** Opening THE INPUT block **

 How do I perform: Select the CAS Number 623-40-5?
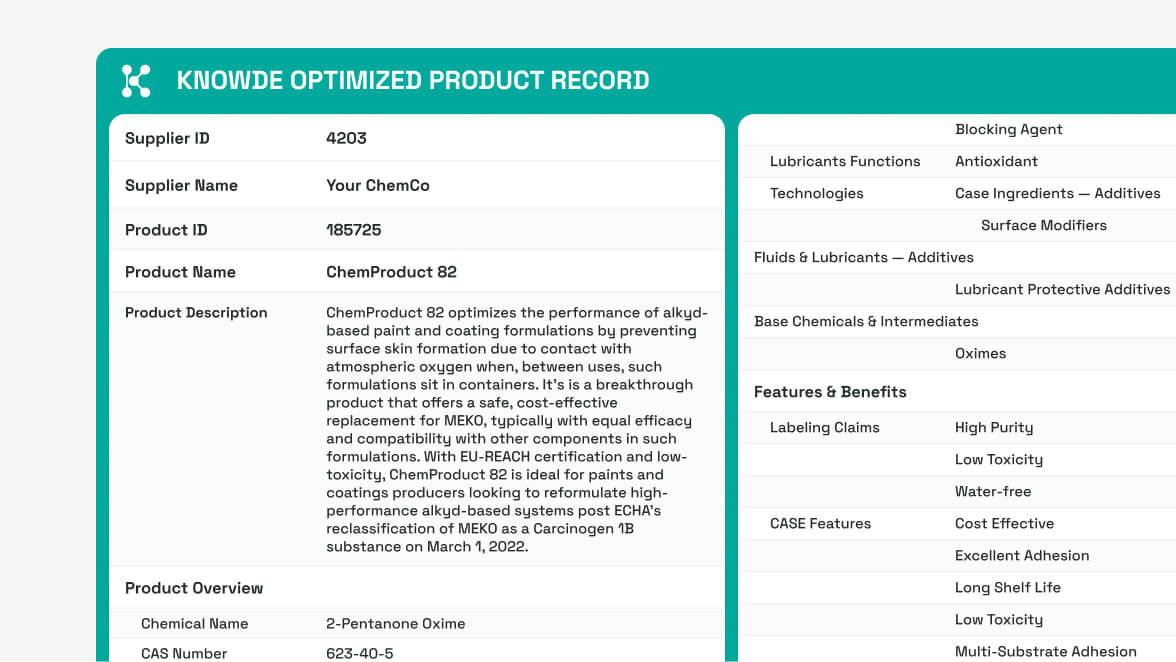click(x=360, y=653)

** Closing THE INPUT block **
** Opening THE INPUT block **

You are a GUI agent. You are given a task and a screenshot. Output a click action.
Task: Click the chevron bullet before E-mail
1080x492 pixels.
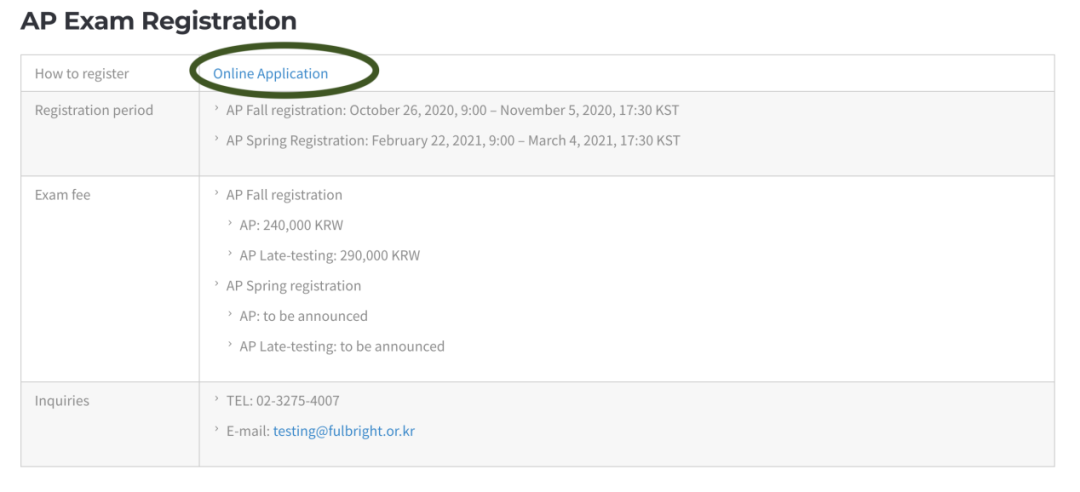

** Closing THE INPUT block **
** Opening THE INPUT block **

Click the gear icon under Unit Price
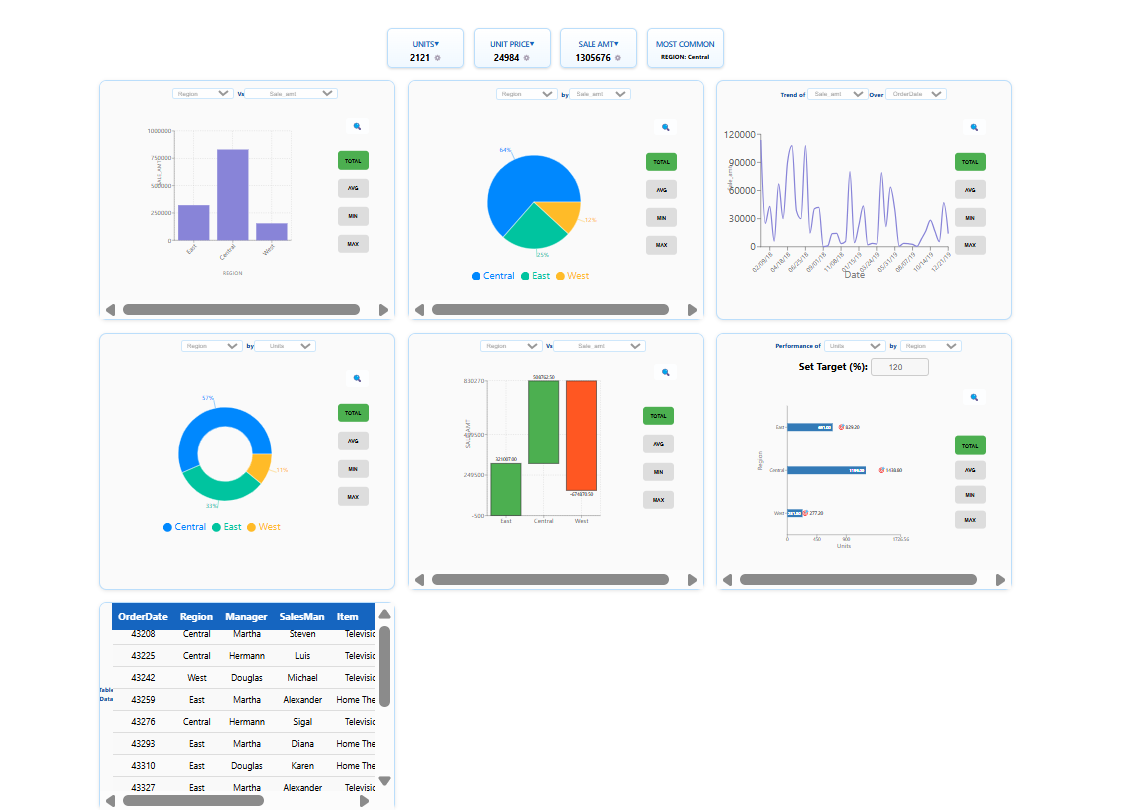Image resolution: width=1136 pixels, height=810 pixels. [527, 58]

** Closing THE INPUT block **

Taking the records above, retype every line from the one with "Task: Click the chevron bullet before E-mail" down to the one with "1080x492 pixels.", exactly and with nothing else.

Task: Click the chevron bullet before E-mail
1080x492 pixels.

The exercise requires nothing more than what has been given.